[Records for locating words and elements]
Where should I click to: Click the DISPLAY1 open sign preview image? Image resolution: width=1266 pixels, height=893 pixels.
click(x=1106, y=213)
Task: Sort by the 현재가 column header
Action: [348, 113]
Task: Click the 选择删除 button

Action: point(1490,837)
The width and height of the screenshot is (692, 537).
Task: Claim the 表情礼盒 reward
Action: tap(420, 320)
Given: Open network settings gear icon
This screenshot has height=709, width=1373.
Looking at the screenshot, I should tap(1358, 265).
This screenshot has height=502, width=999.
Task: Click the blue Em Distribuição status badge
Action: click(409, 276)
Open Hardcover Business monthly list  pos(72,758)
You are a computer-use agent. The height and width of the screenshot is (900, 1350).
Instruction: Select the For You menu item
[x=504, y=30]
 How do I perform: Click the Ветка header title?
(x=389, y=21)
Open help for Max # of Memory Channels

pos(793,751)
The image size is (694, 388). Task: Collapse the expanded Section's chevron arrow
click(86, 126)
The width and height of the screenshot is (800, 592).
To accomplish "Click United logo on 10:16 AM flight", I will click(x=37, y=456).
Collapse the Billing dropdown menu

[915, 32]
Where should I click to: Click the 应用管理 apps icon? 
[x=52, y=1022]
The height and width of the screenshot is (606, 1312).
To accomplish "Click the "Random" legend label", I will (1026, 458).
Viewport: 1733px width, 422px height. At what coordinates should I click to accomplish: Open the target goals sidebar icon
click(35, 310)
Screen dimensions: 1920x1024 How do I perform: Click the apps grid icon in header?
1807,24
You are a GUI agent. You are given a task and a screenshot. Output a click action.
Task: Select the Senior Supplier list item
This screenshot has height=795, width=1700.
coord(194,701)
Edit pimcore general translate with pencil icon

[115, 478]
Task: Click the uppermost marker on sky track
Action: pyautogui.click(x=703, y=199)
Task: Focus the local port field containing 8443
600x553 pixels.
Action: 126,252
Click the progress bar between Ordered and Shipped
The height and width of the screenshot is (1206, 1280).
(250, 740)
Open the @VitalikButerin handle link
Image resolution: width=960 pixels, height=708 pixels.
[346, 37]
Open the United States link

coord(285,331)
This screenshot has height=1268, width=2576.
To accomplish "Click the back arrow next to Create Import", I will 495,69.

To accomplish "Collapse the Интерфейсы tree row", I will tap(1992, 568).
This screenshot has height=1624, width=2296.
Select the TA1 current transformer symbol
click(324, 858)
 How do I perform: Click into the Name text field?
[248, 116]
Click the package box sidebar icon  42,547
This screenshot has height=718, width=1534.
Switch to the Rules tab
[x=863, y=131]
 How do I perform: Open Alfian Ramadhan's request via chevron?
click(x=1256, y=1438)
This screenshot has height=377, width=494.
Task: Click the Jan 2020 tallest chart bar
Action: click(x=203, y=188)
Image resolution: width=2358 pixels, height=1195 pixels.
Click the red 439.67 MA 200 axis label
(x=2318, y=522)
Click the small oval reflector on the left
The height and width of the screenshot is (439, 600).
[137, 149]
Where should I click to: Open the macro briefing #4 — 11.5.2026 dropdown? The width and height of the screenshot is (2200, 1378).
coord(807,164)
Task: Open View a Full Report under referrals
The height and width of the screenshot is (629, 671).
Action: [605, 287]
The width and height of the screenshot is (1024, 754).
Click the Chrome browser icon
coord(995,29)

- [Written request]: Repeat the lines from the line containing "Image resolution: width=2358" through the end of the records, with no changes.

- [Written response]:
Image resolution: width=2358 pixels, height=1195 pixels.
Click the red 439.67 MA 200 axis label
(x=2318, y=522)
Click the small oval reflector on the left
The height and width of the screenshot is (439, 600).
[137, 149]
Where should I click to: Open the macro briefing #4 — 11.5.2026 dropdown? The width and height of the screenshot is (2200, 1378).
coord(807,164)
Task: Open View a Full Report under referrals
The height and width of the screenshot is (629, 671).
Action: [605, 287]
The width and height of the screenshot is (1024, 754).
Click the Chrome browser icon
coord(995,29)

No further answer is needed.